As I grew older, though, it became clear that “I live my life like there’s no tomorrow” and “got it bad, so bad / I’m hot for teacher” were not exactly the most adequate brain fuel or inspiration to ignite my maturation. By the time I started thinking about getting a job and a steady girlfriend (instead of partying with my friends) and what I would look like as a citizen, a professional, a friend or a lover — I became more and more unrest about Eddie Van Halen’s ego clashes with his lead singers, and his heavy drinking, and his fairly shallow interviews about his influences and the honing of his craft (although later, already into his sixties, he started to offer deeper reflections). I needed more, I needed to understand the angst and insecurity that were boiling inside my guts, and I needed to face the huge challenges that my not-so-poor-but-certainly-not-wealthy background brought to the pursuit of my dreams and ambitions. I needed to understand women, and needed to know what to tell them when I had the chance to make it real.

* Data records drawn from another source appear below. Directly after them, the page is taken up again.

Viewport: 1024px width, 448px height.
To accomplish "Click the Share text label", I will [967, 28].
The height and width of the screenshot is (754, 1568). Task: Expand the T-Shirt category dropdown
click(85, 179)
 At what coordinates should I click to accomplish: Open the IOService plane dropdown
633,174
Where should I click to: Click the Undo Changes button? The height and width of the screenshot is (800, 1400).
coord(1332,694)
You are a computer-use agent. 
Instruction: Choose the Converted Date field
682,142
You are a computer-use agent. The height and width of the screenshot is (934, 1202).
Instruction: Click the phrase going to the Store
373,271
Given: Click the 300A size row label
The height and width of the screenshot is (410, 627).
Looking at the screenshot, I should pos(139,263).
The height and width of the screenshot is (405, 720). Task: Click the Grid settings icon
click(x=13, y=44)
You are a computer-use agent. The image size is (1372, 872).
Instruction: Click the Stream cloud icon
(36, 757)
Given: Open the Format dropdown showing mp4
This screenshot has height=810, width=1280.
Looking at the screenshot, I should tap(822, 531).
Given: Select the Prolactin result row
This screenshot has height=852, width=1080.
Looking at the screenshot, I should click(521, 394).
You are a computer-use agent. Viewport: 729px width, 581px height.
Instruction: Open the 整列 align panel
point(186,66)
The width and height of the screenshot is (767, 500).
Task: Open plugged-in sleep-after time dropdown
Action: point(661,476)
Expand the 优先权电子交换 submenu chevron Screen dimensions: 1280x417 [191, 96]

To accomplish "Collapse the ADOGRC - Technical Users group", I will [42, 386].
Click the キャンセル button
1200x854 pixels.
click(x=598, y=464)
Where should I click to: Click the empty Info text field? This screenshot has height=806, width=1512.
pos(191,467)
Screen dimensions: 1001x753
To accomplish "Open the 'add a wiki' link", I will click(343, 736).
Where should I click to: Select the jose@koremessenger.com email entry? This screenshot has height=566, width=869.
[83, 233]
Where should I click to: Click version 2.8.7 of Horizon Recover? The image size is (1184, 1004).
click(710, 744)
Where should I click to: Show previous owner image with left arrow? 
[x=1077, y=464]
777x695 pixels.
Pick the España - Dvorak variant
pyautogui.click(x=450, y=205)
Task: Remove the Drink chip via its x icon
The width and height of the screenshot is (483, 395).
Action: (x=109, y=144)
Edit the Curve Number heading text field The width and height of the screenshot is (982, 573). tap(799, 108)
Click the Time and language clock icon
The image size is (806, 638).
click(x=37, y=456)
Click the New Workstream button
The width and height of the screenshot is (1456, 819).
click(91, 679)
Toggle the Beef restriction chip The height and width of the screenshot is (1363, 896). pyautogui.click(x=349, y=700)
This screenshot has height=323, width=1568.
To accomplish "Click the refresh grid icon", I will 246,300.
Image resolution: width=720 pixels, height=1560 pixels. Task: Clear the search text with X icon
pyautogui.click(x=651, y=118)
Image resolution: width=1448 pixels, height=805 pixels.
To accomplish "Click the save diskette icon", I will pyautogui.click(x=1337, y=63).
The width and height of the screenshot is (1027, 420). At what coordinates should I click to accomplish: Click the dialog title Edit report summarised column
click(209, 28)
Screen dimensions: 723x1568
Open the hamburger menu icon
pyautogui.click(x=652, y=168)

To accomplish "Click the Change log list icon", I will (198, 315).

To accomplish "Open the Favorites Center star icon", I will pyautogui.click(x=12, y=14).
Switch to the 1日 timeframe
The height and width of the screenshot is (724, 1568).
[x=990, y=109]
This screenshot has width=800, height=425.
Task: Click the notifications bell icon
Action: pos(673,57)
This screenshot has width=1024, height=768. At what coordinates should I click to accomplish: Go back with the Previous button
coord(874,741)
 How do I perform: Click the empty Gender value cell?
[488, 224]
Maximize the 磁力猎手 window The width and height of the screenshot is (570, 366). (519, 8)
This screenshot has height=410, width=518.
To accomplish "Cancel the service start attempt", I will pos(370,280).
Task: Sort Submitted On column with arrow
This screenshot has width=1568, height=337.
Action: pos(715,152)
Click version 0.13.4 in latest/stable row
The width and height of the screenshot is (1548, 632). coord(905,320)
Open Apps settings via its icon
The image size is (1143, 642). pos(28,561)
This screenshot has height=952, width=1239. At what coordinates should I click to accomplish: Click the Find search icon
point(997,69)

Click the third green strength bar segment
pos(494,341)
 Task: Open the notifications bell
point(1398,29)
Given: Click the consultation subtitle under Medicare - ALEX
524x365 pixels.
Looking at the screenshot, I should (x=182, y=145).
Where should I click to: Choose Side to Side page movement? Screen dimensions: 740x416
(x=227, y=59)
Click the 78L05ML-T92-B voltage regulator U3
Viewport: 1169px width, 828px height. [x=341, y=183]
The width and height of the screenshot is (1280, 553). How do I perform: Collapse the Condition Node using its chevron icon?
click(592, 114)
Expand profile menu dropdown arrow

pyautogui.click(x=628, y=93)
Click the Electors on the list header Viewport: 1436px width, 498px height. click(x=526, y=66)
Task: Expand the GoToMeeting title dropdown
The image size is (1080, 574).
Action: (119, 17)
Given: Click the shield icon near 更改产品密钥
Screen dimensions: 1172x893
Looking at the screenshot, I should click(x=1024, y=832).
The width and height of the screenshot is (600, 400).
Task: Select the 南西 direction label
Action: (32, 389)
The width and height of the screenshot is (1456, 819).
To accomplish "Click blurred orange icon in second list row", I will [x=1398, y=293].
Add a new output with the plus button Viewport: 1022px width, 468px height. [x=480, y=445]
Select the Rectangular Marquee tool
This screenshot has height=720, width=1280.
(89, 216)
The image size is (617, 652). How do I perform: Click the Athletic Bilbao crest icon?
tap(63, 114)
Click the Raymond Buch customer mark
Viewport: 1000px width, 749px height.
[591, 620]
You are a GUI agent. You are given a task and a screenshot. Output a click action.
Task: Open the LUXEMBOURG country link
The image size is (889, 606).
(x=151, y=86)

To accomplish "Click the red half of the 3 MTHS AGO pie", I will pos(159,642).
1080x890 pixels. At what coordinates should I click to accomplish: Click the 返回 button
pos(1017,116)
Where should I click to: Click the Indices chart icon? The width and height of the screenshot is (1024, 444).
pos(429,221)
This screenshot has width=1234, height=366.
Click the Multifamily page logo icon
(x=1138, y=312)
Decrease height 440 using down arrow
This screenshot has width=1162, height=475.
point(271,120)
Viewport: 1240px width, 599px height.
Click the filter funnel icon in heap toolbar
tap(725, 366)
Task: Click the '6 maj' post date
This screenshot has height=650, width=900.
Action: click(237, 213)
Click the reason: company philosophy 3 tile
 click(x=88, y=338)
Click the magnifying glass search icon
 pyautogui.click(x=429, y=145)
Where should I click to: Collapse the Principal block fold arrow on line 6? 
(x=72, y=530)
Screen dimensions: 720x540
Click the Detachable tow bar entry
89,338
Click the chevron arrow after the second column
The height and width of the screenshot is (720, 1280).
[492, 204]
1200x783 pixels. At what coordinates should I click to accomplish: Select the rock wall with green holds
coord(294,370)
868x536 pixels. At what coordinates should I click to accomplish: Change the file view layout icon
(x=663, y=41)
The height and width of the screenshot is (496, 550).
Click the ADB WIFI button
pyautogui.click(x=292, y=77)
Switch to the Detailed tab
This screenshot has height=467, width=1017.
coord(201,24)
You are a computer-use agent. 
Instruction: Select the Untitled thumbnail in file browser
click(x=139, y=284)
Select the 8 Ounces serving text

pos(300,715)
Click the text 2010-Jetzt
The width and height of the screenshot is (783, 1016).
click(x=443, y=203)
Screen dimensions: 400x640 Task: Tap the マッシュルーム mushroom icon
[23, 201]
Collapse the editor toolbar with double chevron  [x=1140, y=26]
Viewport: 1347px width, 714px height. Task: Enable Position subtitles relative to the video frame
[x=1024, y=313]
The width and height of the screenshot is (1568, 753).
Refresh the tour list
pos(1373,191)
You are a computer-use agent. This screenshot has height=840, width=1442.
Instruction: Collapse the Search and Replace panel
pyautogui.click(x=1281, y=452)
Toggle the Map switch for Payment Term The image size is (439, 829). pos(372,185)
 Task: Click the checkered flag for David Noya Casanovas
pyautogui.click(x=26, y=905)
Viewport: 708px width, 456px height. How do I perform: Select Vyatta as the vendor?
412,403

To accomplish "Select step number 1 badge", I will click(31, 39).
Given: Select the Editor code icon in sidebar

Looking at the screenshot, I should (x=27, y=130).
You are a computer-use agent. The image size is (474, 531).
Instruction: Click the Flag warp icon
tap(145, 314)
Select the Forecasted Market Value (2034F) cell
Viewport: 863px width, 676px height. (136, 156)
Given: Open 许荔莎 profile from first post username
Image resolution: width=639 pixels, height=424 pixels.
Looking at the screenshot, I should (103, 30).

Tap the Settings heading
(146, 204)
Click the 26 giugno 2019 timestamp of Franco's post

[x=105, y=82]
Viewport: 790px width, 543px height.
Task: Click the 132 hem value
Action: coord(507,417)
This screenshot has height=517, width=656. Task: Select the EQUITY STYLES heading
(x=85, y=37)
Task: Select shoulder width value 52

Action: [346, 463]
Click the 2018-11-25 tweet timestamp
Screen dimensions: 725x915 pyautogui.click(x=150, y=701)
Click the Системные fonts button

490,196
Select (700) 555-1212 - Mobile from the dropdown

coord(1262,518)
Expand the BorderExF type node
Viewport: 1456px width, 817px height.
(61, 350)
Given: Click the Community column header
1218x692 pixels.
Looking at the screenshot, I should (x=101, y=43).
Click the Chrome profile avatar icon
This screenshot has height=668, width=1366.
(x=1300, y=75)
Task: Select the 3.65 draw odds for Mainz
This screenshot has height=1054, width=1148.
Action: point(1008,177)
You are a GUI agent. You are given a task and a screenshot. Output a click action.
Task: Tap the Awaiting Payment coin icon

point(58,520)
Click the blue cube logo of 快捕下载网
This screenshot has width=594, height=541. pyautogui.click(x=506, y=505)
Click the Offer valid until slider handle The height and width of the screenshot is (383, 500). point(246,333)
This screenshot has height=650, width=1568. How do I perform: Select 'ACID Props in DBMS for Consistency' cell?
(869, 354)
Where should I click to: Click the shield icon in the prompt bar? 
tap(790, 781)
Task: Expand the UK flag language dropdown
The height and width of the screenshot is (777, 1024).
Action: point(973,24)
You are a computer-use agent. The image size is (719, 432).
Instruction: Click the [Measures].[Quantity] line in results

That’s when the piano intro to Thunder Road gently introduced Bruce Springsteen’s playbook to my adult life.

Bruce, I knew then, was the all-american guy that yelled (a lot) in We Are the World and his mid-‘80s hits such as Dancing in the Dark and Born in the USA. I knew he was more than that, too; I knew that he was well respected as lyricist and chronicler of American life, and that he was the working class hero from New Jersey that became one of the biggest Rock Stars of all time, playing over three-hour shows with the same band he’s been playing since he was a kid. I knew he was the Boss, but until then I had never cared to really understand why. That changed exactly three minutes and forty-three seconds after that piano intro started, as I heard a young Springsteen announcing to his girlfriend, “it’s a town full of losers, and I’m pulling out of here to win”.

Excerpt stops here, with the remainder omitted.